First offensive play of the game. Krakens’ ball, first-and-10 from their own 33.

Is that what I think it is? Are those idiots in woman-to-woman when I’ve got three burners on the field ?

Ba-da-bap went his hands on the center’s carapace.

Forget ball control, let’s go downtown.

“Flash, flash!” Quentin shouted.

Heads and eyestalks turned to look at him, waiting for the audible. He was changing the play at the line.

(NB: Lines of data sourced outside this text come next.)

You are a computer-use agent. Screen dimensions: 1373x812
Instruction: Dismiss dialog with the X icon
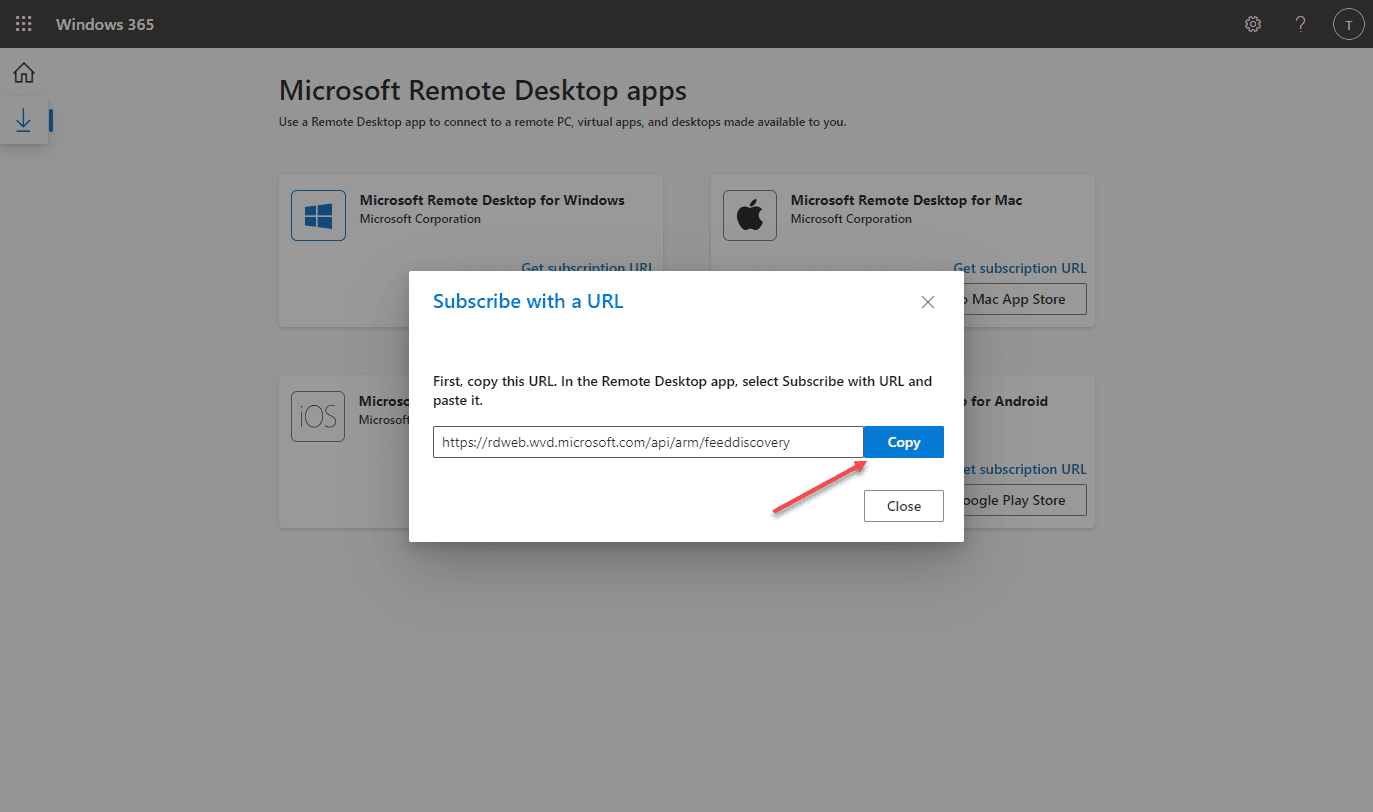point(928,302)
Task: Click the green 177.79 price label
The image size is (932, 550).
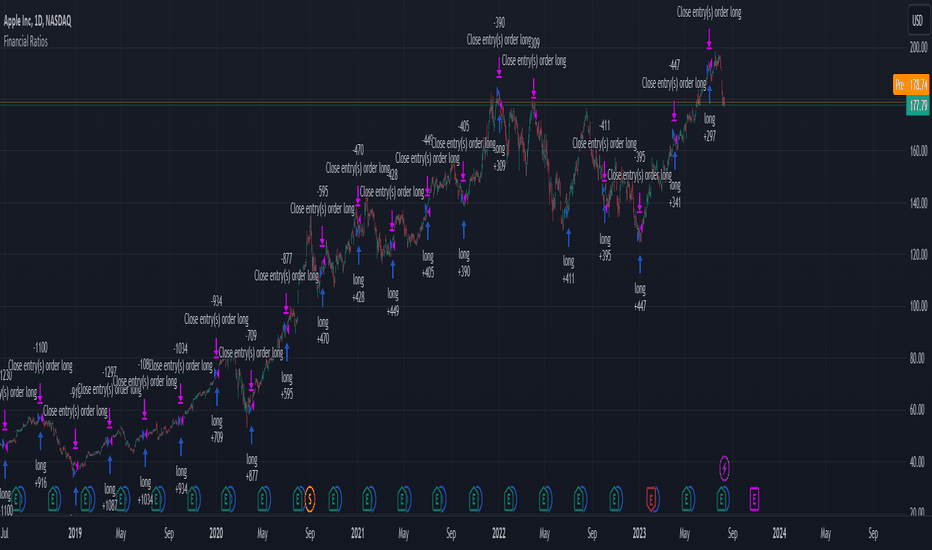Action: pos(918,106)
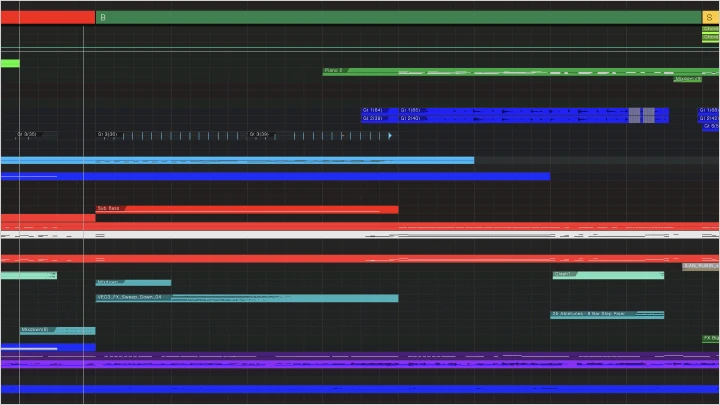Select the bright green clip at far left
This screenshot has width=720, height=405.
coord(10,63)
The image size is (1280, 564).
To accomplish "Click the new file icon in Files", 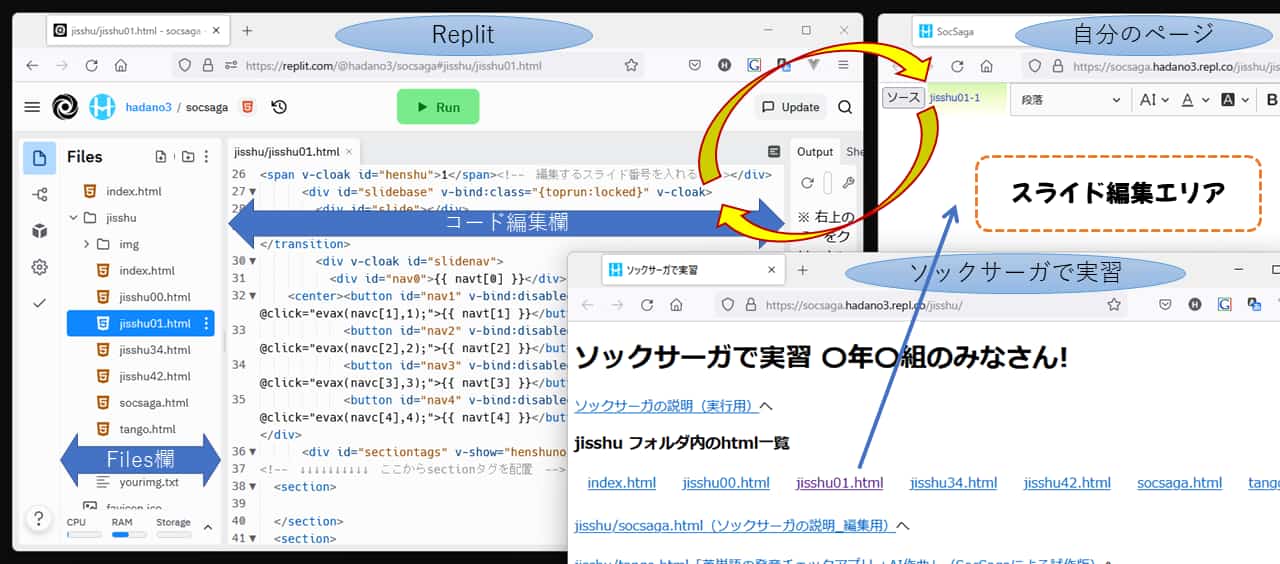I will pos(161,157).
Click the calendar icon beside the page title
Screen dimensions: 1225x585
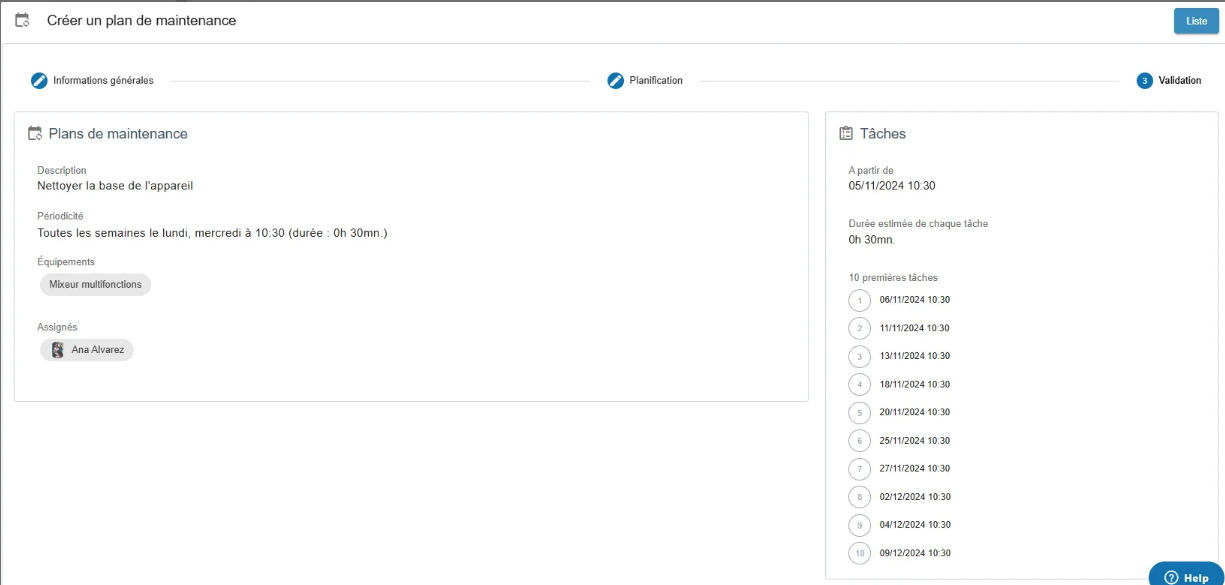[x=23, y=20]
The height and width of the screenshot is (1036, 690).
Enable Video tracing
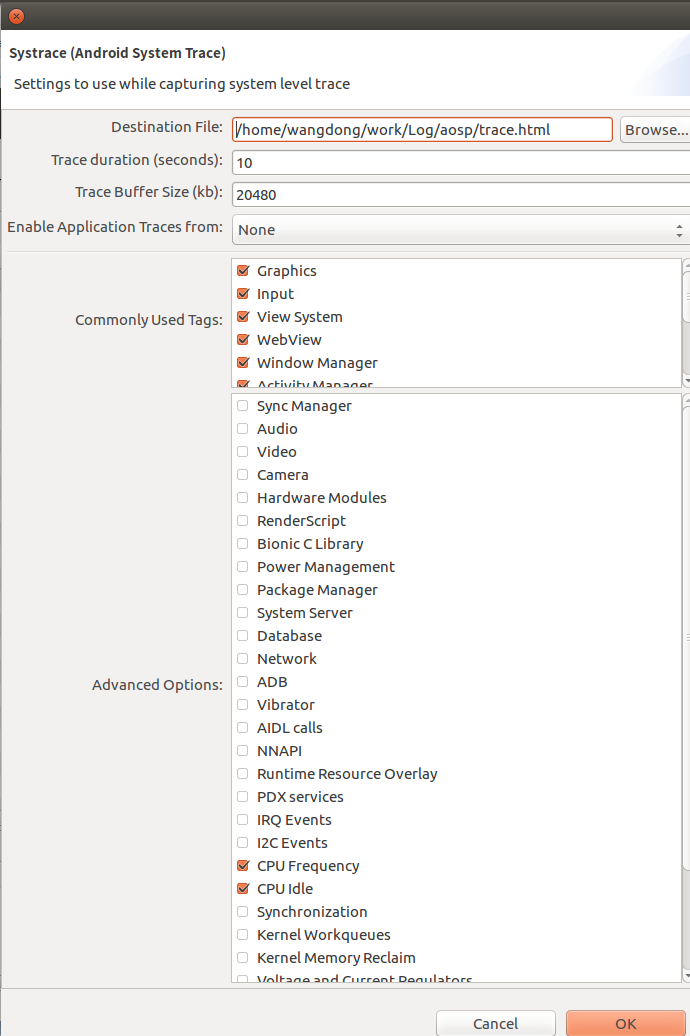point(241,451)
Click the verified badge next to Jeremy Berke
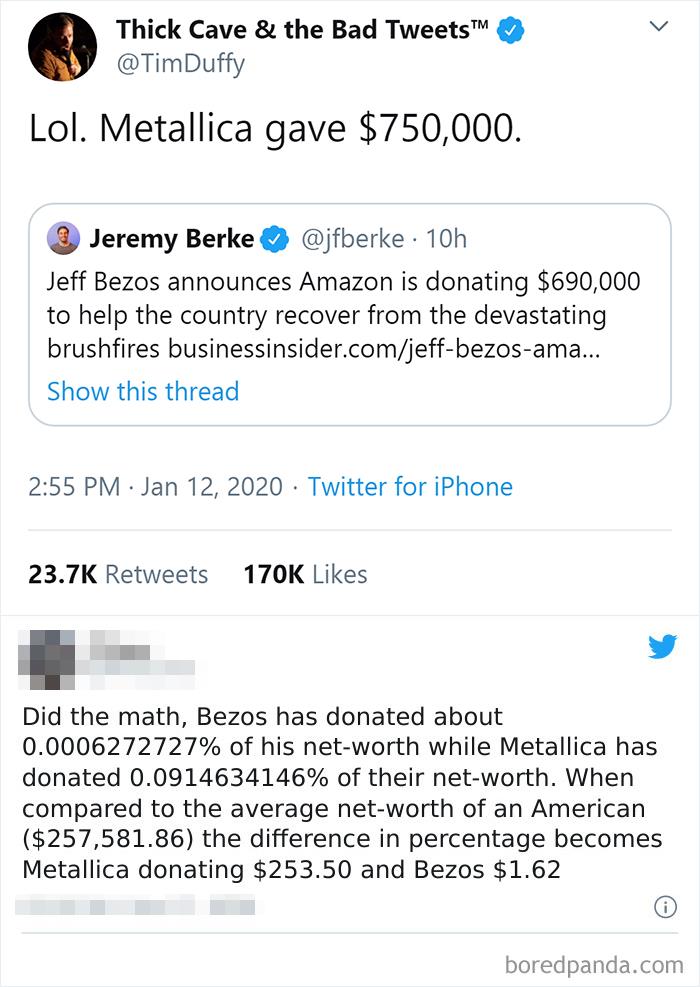The width and height of the screenshot is (700, 987). [x=272, y=238]
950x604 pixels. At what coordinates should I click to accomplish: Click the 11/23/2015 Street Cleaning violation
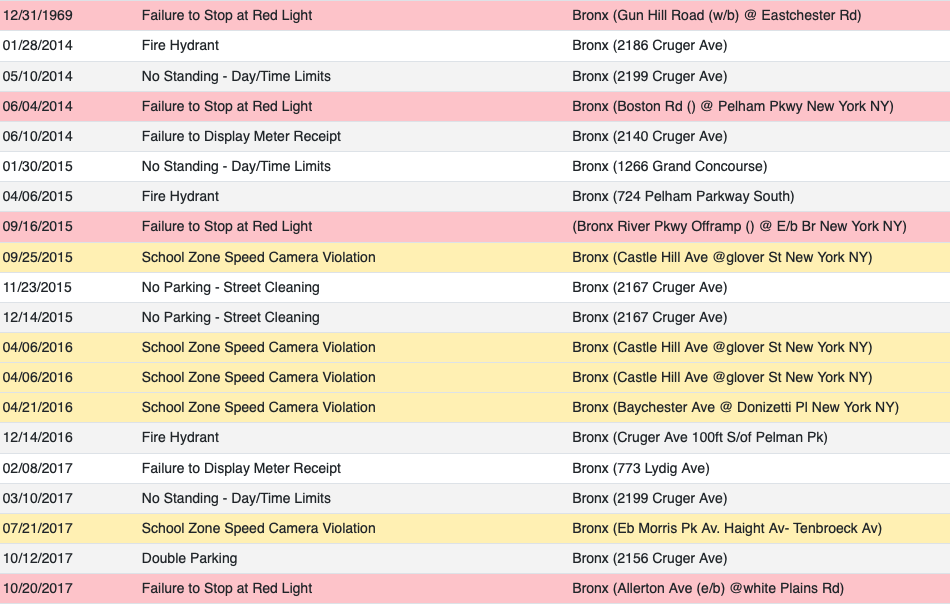(x=230, y=287)
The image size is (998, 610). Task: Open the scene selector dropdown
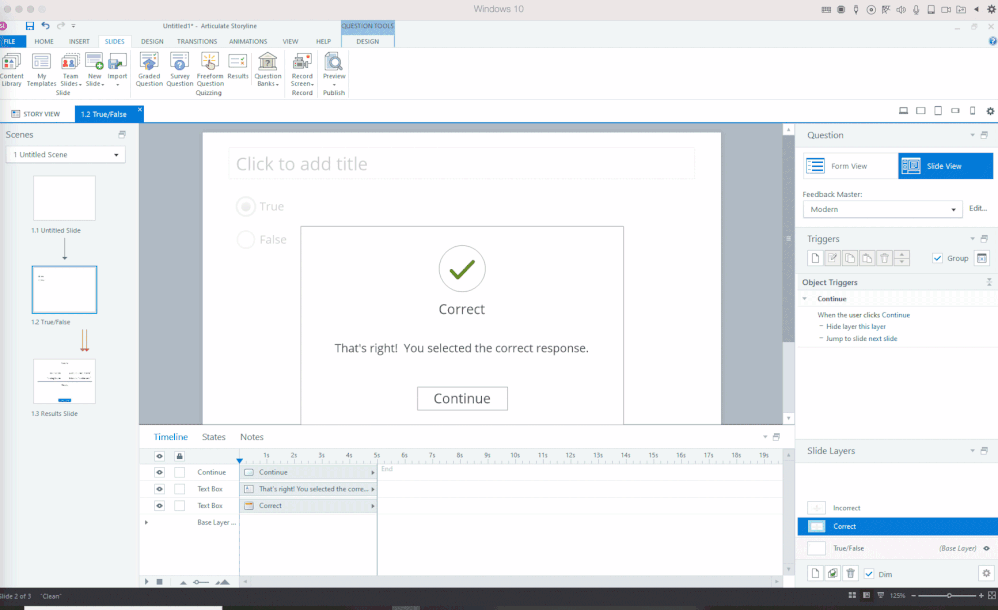coord(65,155)
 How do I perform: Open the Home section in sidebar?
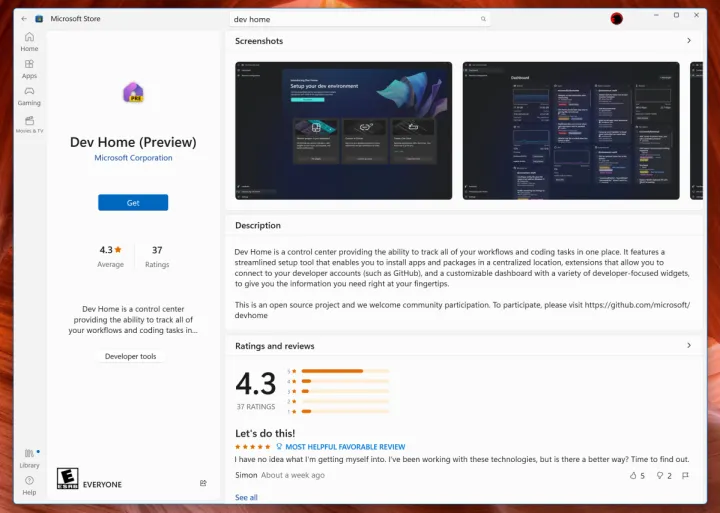coord(29,41)
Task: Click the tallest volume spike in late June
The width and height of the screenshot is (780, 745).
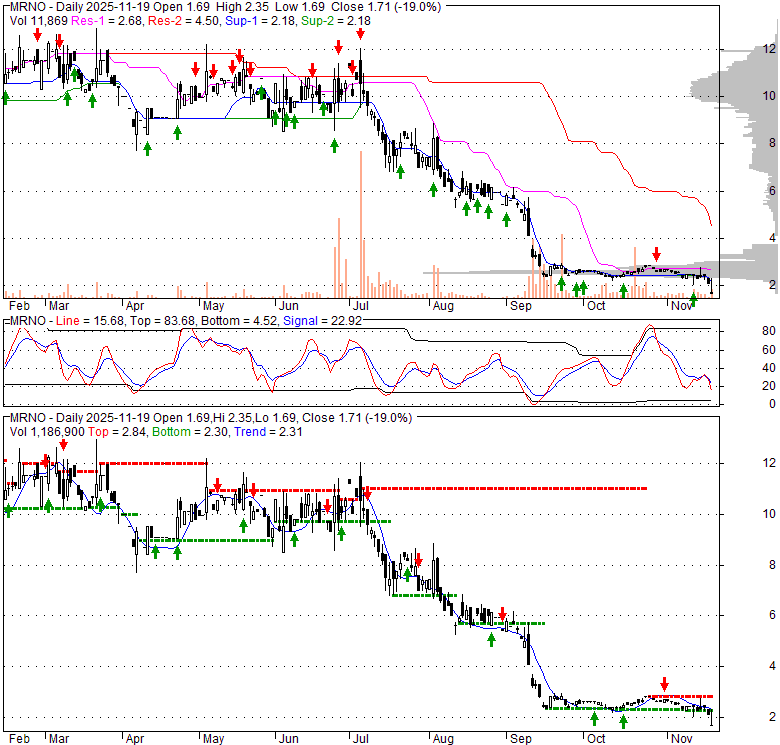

“Blue twenty-two!” he shouted down the left side of the line. Hawick had been lined up three feet to the left of Rick Warburg. Hawick jogged another ten yards to the left, almost to the sideline, her defender following. She stopped, stood, and waited for the snap.

“Bluuuee, twenty two!” he shouted down the right side of the line. Scarborough and Mezquitic stood at five and seven yards, respectively, away from the right tackle Vu-Ko-Will, Mezquitic on the line of scrimmage, Scarborough one step back from it. With the audible, Mezquitic took one step forward, while Scarborough took a step back, then went in motion to the sidelines, a slow jog that took her fifteen yards out.

“Blue, twenty-two!” Quentin shouted behind him. Tom Pareless and Mitchell Fayed had been in an I-formation, Tom in a three-point stance, Fayed two yards behind him, hands on his knees, head up high. They quickly adjusted so that they stood side-by-side in a pro-set.